---------- Record excerpts ----------
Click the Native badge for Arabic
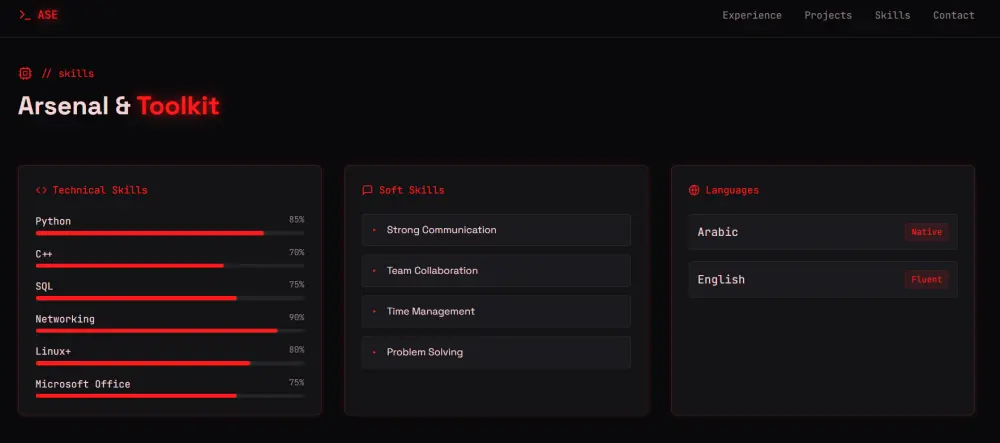[x=926, y=232]
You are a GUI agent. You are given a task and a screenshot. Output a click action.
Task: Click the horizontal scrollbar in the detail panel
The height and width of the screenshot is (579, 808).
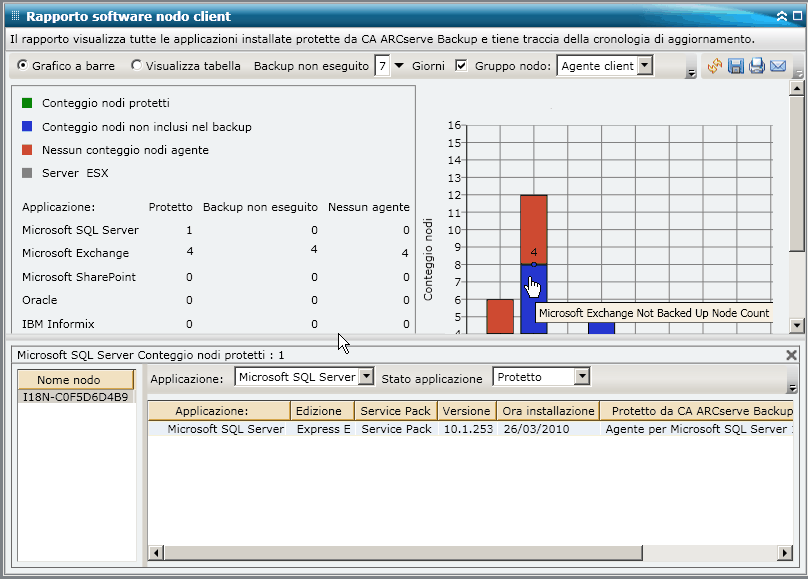pyautogui.click(x=400, y=551)
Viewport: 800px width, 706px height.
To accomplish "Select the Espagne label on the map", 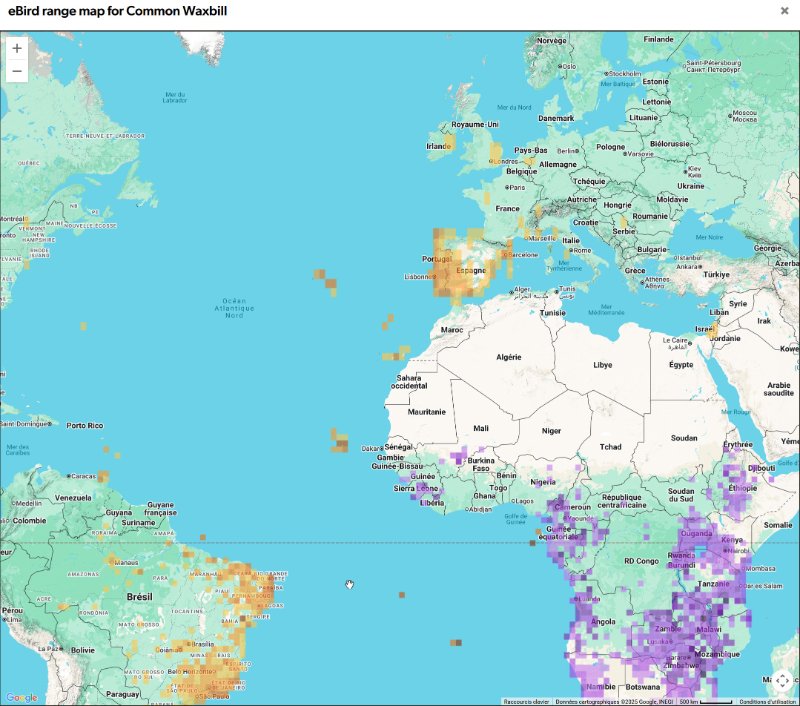I will (470, 271).
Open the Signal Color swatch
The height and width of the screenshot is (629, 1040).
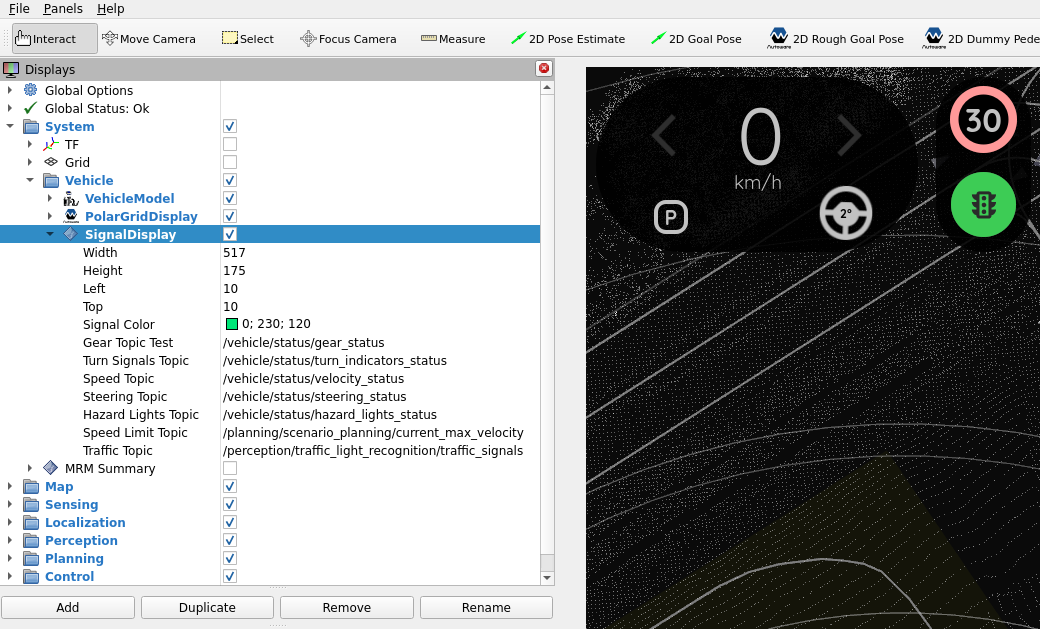click(x=230, y=324)
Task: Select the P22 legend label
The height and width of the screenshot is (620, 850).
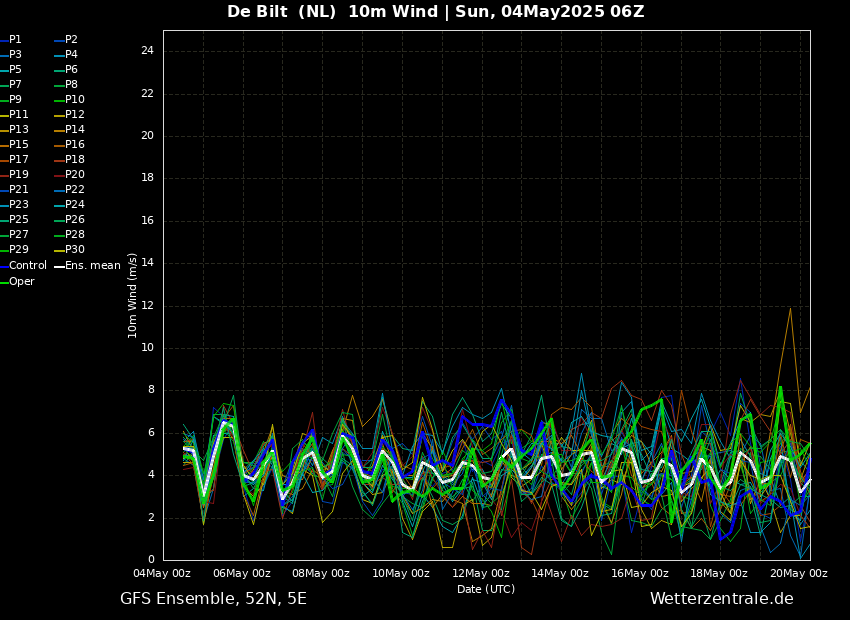Action: click(75, 190)
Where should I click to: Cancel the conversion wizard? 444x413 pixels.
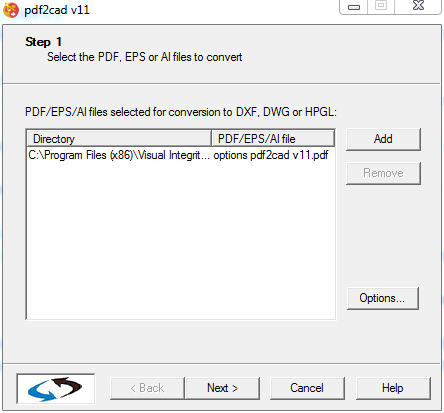[x=307, y=388]
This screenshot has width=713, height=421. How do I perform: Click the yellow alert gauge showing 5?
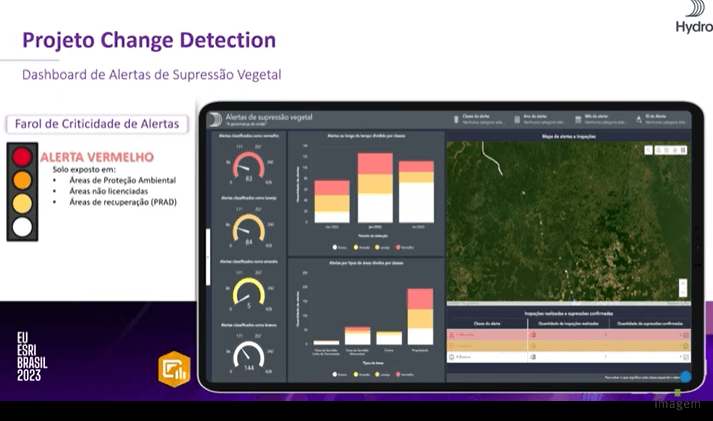pyautogui.click(x=247, y=294)
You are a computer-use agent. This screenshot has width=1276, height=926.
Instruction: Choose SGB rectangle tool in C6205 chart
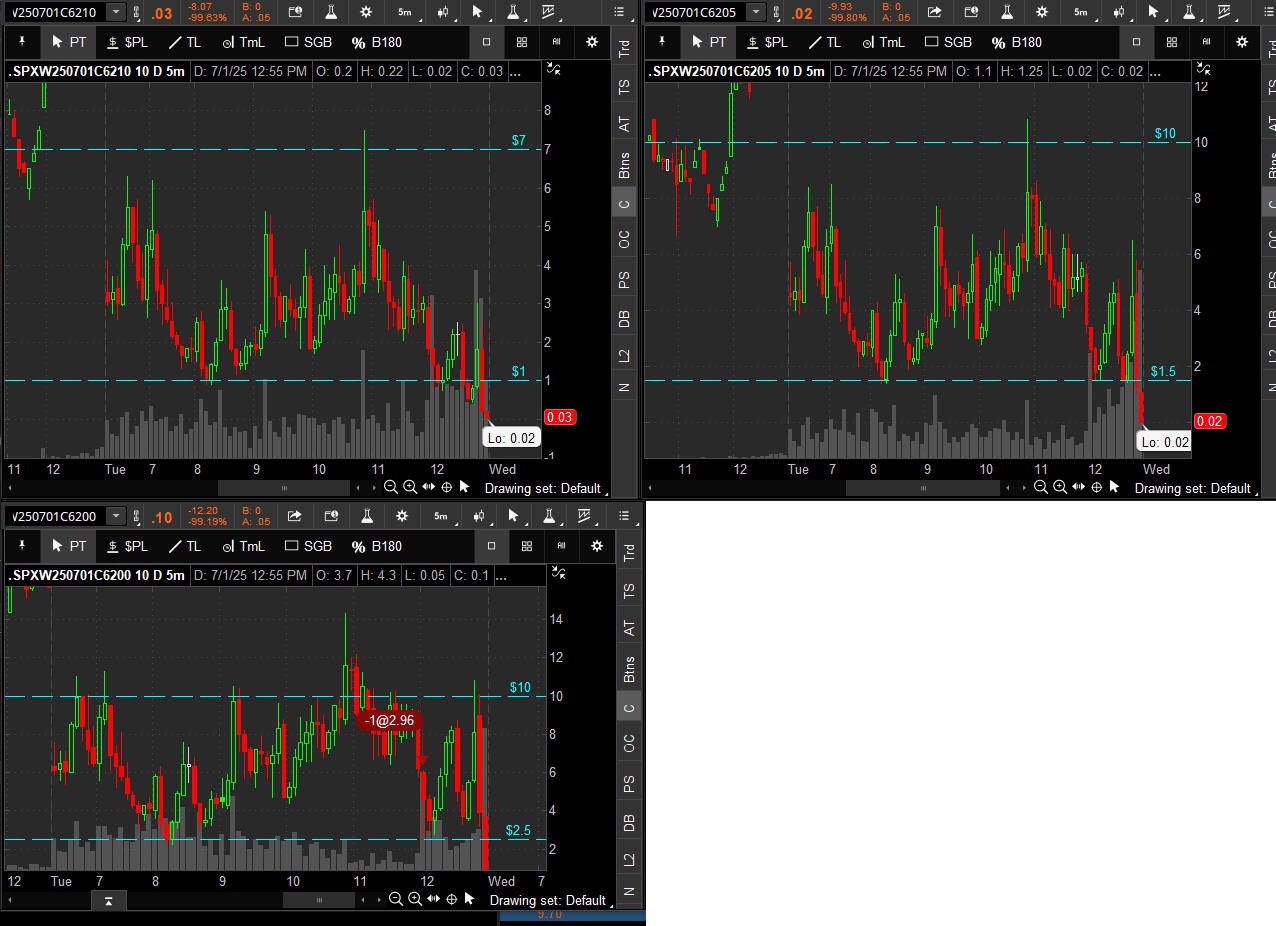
----------
- Your goal: Only the lines from the one with "Where should I" through the last line above belong in the answer. Reproduce them exactly, without the pictures.

- Answer space:
Where should I click to: Cancel the conversion wizard? 444x413 pixels.
[x=307, y=388]
This screenshot has width=713, height=421. How do I perform: Click the yellow alert gauge showing 5?
pyautogui.click(x=247, y=294)
You are a computer-use agent. This screenshot has width=1276, height=926.
Instruction: Choose SGB rectangle tool in C6205 chart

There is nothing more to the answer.